Het verschil tussen de heer Van Weyenberg en mijzelf is dat ik vind dat het debat gevoerd moet worden, waarbij we de voor- en nadelen van keuzevrijheid versus collectiviteit onder ogen zien, terwijl de heer Van Weyenberg er al uit is en blijkbaar geen behoefte meer aan het debat heeft. Hij weet al wat er zou moeten gebeuren. Ik denk dat het iets complexer is dan hij in alle eenvoud hier schetst. Ik denk dat het heel verstandig om dat debat met alle belanghebbenden te voeren en dan ook die verschillende afwegingen van belangen en voor- en nadelen met elkaar te maken. Dat is het verschil tussen de mening van de heer Van Weyenberg en die van het kabinet. Wij hechten zeer aan dit debat en willen dat aanvangen. 
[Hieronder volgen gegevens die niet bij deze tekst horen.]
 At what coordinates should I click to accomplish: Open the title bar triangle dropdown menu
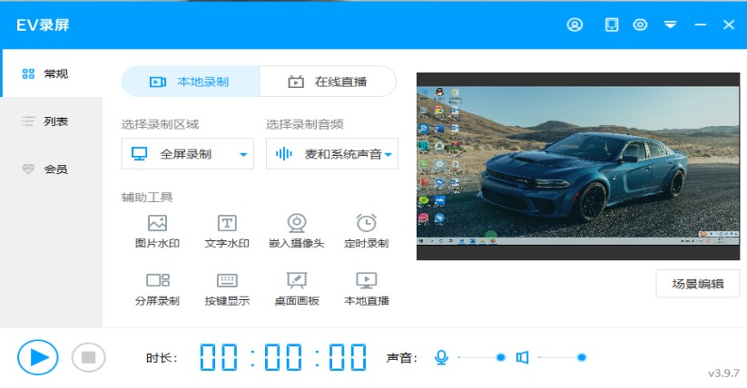[x=671, y=24]
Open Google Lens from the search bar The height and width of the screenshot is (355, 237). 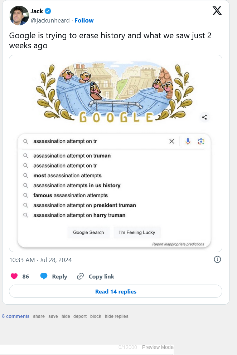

De heer Van Weyenberg (D66):

D66 hecht ook erg aan dat debat en meer dan een jaar geleden is daar mede op ons aandringen toe besloten. Ik had gehoopt dat we nu eindelijk een stap verder konden zetten. Mensen vragen om die keuzevrijheid. Natuurlijk moeten er elementen van collectiviteit behouden worden. Je gaat bijvoorbeeld samen beleggen. Ik vind het echter zeer jammer dat de minister dan gisteren blijkbaar níét gezegd heeft dat mensen hun eigen pensioenfonds mogen kiezen. Ik ga er altijd van uit dat ook de collega's van de pers een nette weergave geven van de woorden van de minister. Blijkbaar is hij verkeerd geciteerd. Ik vind het jammer en ik roep het kabinet op om in die plannen straks echt ervoor te zorgen dat mensen meer baas worden over hun eigen pensioen. Ik hoop dat de minister in dat debat wel degelijk zal aandringen op meer keuzevrijheid, net zoals hij aangedrongen heeft op meer uren werken. 

Minister Dijsselbloem:

Ik heb in dit laatste geen vraag meer beluisterd. Aan het einde van deze vragenreeks moeten we, denk ik, maar vaststellen dat we met elkaar vinden dat we moeten kijken naar mogelijkheden voor meer keuzevrijheid voor individuen binnen ons collectieve pensioenstelsel. We gaan daar een breed debat over voeren. Ik begrijp van de heer Van Weyenberg dat hij wel hecht aan dat debat. Laten we daarom dat debat breed gaan voeren. 

De heer Madlener (PVV):

Vandaag staat met grote letters in de krant dat de heer Dijsselbloem zou pleiten voor een vrije keuze. Dat blijkt dus een luchtballon. Dat zou het pensioenstelsel op zijn kop zetten. We wachten als Kamer op de stukken die de regering nog voor het reces naar de Kamer stuurt. Ik begrijp dat vrije keuze geen uitgangspunt wordt van het nieuwe ftk. Overigens hoor ik D66 "baas over eigen pensioen" zeggen, maar ik geloof dat D66 liever wil dat Brussel de baas wordt over ons pensioen. 

Minister Dijsselbloem:

Ook hierin heb ik geen vraag gehoord. We kunnen vaststellen dat een deel van de Kamer mogelijk al weet wat er moet gebeuren en geen behoefte heeft aan een debat. Een ander deel, ik dacht een groter deel, heeft wel behoefte aan dat debat. Dat zullen we breed voeren, niet alleen op deze vierkante kilometer, want er zijn zeer veel belanghebbenden en zeer verschillende opvattingen. Keuzevrijheid wordt onvermijdelijk een element van dat debat. Als je daar van tevoren een taboe op legt, kun je het debat meteen wel sluiten. Als je van tevoren zegt dat individuele keuzevrijheid allesbepalend moet worden, blaas je het stelsel op. Dat is precies waar dit debat over gaat. 

De voorzitter:

Ik dank de minister voor zijn antwoorden en zijn komst naar de Kamer.